Das Requiem ist der Auftakt einer Veranstaltungsreihe, mit der das Fußballmuseum Springe, die Per-Mertesacker-Stiftung und die Katholische Kirche in der Region Hannover Alternativen zum FIFA-Spektakel bieten wollen. Leitgedanke: „Nicht Katar – eine bessere WM ist möglich.“ Nach dem Auftakt setzt die Reihe einen besonderen Schwerpunkt auf die Finalrunden zwischen dem 3. und 18. Dezember.

Für Propst Wirz ist mit den Toten von Katar die Leichtigkeit des Fußballspiels, die Unbeschwertheit einer WM verloren gegangen: „Den Ausrichtern war es so ernst, dass sie bereit waren, über Leichen zu gehen.“ Nun werde versucht, die Toten vergessen zu lassen, damit fröhliche Spiele gefeiert werden können: „Die Mauern der Stadien sollten das Unrecht verdecken, aber wie große Grabsteine werden sie erst recht daran erinnern.“

Die Steine im Mittelgang der Basilika sollen genau daran erinnern – und „an jene, die sie gebaut haben und dabei zu Tode gekommen sind.“ Es ist nicht verboten, Fußball zu schauen, betont Wirz: „Aber es ist verboten, die Toten zu vergessen.“ Am Schluss des Requiems nehmen die Mitfeiernden einen dieser Steine mit nach Hause. Zum Gedenken.
 


Protestieren gemeinsam: Thomas Harling, Marcus Olm
und Dirk Schröder vor der Clemenskirche.

„Wir wissen, dass Fußball für viele Menschen in der Region eine große Bedeutung hat“, sagt Thomas Harling, Kulturbeauftragter der Katholischen Kirche in der Region Hannover: „Gleichzeitig hat der Fußball eine nicht zu unterschätzende gesellschaftliche Verantwortung, der er sich nicht entziehen kann.“ Die anhaltende Kritik an der Vergabe der Weltmeisterschaft durch die FIFA an Katar, an den Arbeitsbedingungen beim Bau der Stadien, an den ökologischen Folgewirkungen und nicht zuletzt an der Menschenrechtssituation im arabischen Emirat wird in der Veranstaltungsreihe aufgegriffen: „Mit Begeisterung für das Spiel, nachdenklich und mitunter humorvoll“, betont Harling. Denn es gehe darum, einen genauen Blick darauf zu werfen, wie Fußball, Macht und Gesellschaft zusammenhängen.

_Daten_.
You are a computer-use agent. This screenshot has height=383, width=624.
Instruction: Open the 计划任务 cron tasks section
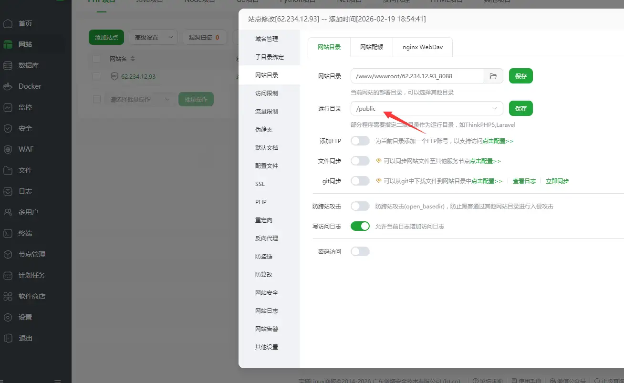[x=33, y=275]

_Aufgabenstellung_.
Kopiere aus dem Textauszug über das Requiem zur WM in Katar wortgetreu die Stelle von „Die Steine im“ bis einschließlich „Hause. Zum Gedenken.“. Die Zeilen sind eigenständiges Material und unabhängig vom Textauszug.

_Die Ausgabe_.
Die Steine im Mittelgang der Basilika sollen genau daran erinnern – und „an jene, die sie gebaut haben und dabei zu Tode gekommen sind.“ Es ist nicht verboten, Fußball zu schauen, betont Wirz: „Aber es ist verboten, die Toten zu vergessen.“ Am Schluss des Requiems nehmen die Mitfeiernden einen dieser Steine mit nach Hause. Zum Gedenken.